Singamadai Ayyanar Temple is an Aiyanar temple in Nalli, at a distance of 18 km from Sattur in Virudhunagar district in Tamil Nadu (India).

==Presiding deity==
The presiding deity of the temple is Singamadai Ayyanar. He is flanked by his consorts Purana and Pushkala.

==History and Legends==
Due to a drought 500 years ago, a devotee from Srivilliputtur left his native place, taking sand from the temple where he worshipped Ayyanar, Petchi Amman, and Karuppayi Amman. As he neared Nalli village, heavy rains caused the local lake, Singamadai, to threaten flooding. He tried to control the water, but when he was unable to, he placed the sand he carried on the ground and went for help. Upon returning, he was amazed to find the water had stopped, and the land was saved. A celestial voice then revealed that Ayyanar had intervened to protect the land and crops. Ayyanar promised his blessings if a temple were built in his honor. The villagers informed the Sevalpatti Zamindar, who constructed the temple near the lake. As it was close to Singamadai lake, the deity was named Nalli Singamadai Ayyanar.

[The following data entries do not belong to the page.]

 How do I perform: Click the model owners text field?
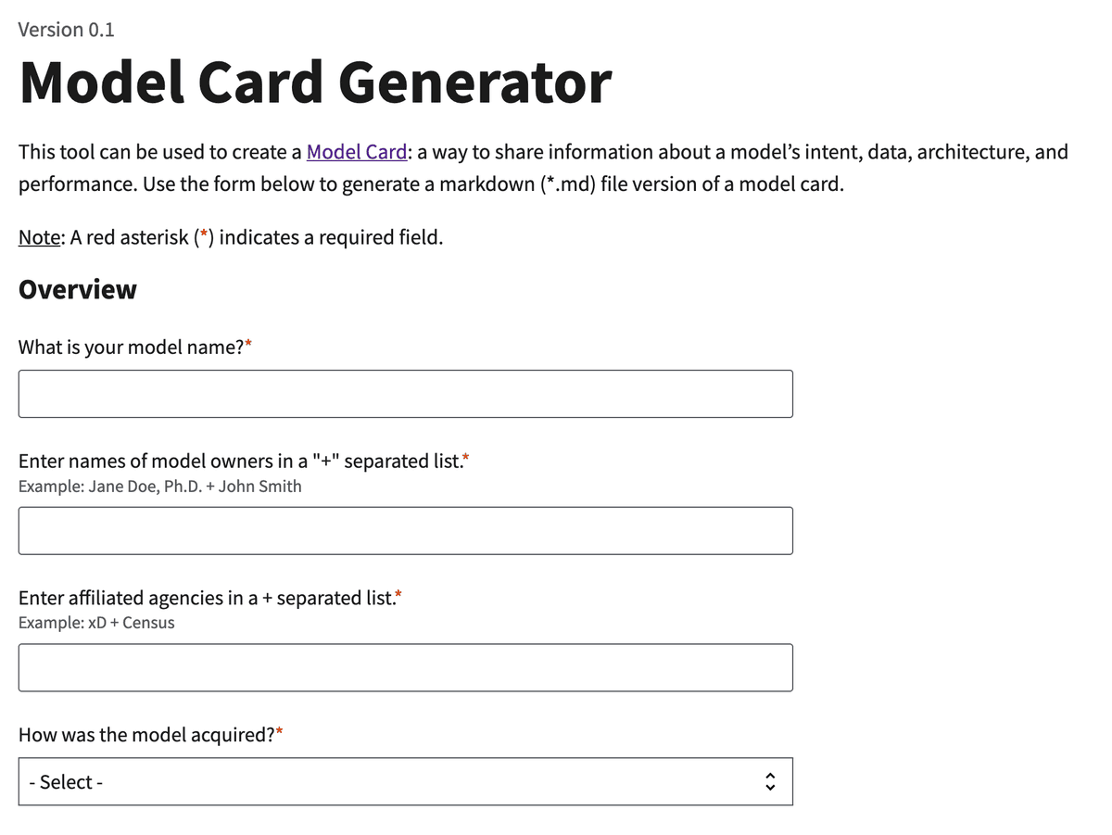point(406,530)
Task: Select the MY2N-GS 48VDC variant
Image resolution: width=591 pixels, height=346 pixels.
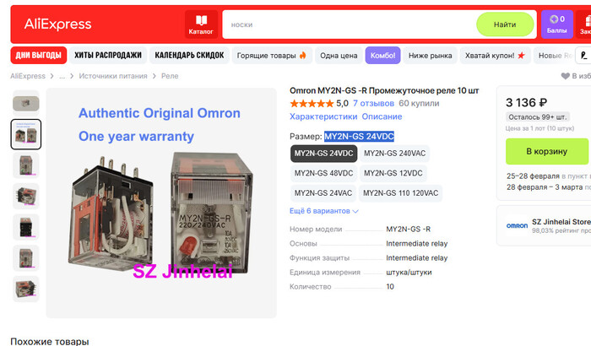Action: click(x=323, y=173)
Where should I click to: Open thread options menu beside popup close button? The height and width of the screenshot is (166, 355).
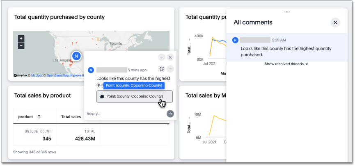[162, 57]
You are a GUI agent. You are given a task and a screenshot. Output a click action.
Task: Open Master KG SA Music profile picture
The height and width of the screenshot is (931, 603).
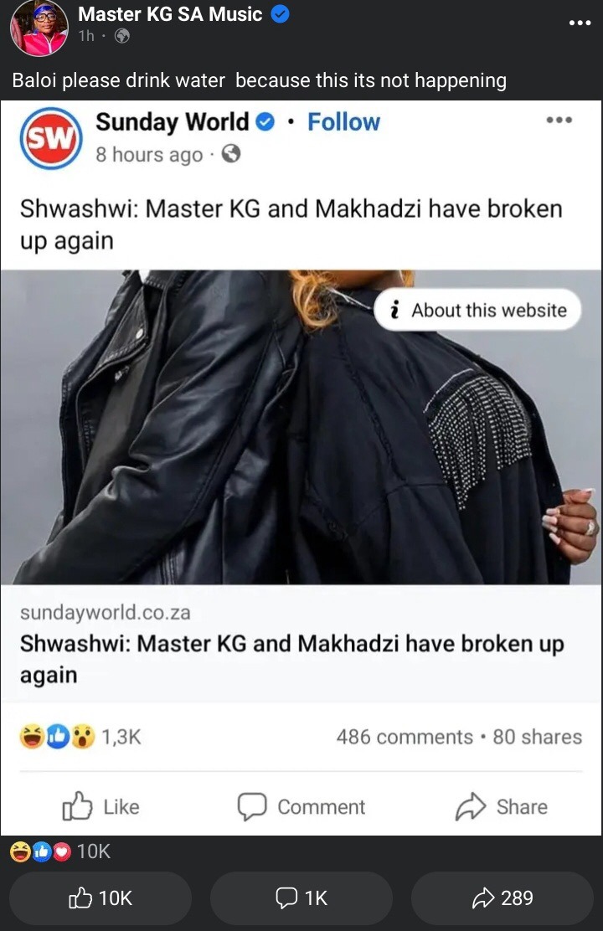pos(39,28)
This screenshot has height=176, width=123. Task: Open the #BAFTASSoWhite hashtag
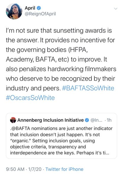pyautogui.click(x=88, y=88)
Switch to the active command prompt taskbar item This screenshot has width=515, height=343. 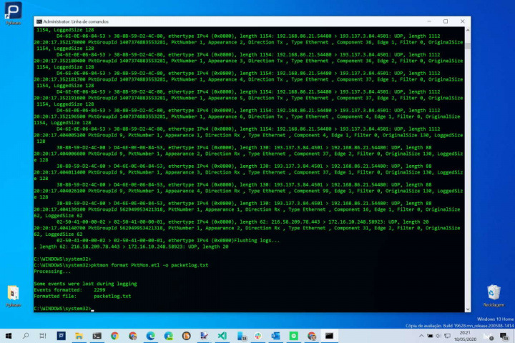[x=330, y=335]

The temple houses Ayyanar with his consorts, Poorna and Pushkala, and Pechiyamman, also known as Manjanai Pechi Amman, along with other deities. The biggest festival takes place three days after Shivarathri when Karuppachami, after seeking Ayyanar’s permission, goes hunting. The temple, open from 7 AM to 5 PM, hosts a special pooja for Ayyanar at noon. Devotees believe that bathing and circling the deity three times on Fridays relieves mental worries, and keeping turmeric from Pechiyamman’s temple in the home brings auspiciousness. The temple is located 11 km from Kovilpatti on the way to Chathur.

==Other deities==
In this temple, Nondi Karuppasamy, Pathinettampadi Karuppasamy, Petchi Amman, Vinayaka, Saptamatas, Nāga, Vairasamy, Nandhi, Veerabadrar, Villadi Karuppasamy, Muthukauppan, Lada Sanyasi, and Valladamuthu are found. Rakkachi, Maadaan, Madathi, Badhala and Kandigai are also found in this temple.

==Festival==
During Tamil month of Masi, Maha Shivaratri held in grand manner. On the third day of During Maha Shivatri, after getting the approval of Ayynar Karuppasamy goes on Parivettai. On that day, Ayyanar would be taken in a procession on a carriage around the village. Karthigai, Maha Shivatri, Panguni Uthiram, Chitra Pournami, Adi Amavasai and on special days, special pujas and festivals are held. During these festivals, devotees from nearby 30 villages are participating. On festival days ear piercing and tonsuring are done by the devotees in fulfilment of vows. Goat and other animal sacrifices are also done. Women in large light lamps in the temple. They cook rice and offer them to the deity. The devotees would keep the seeds in a pot and come in large numbers as a mark of expressing the prosperity. They would carry the pot containing fire. The speciality of the temple is that woman devotees, would have coconut and bananas in a box made of leaves and worship the deity. This is called pettippazham, keeping the fruit in a box and offering.

==Cultivation==
The lake, in 500 acre area, was not filled fully for nearly five years and local people affected for some time. People are expecting that if the water is filled fully in the lake it would help them for their paddy cultivation and other activities.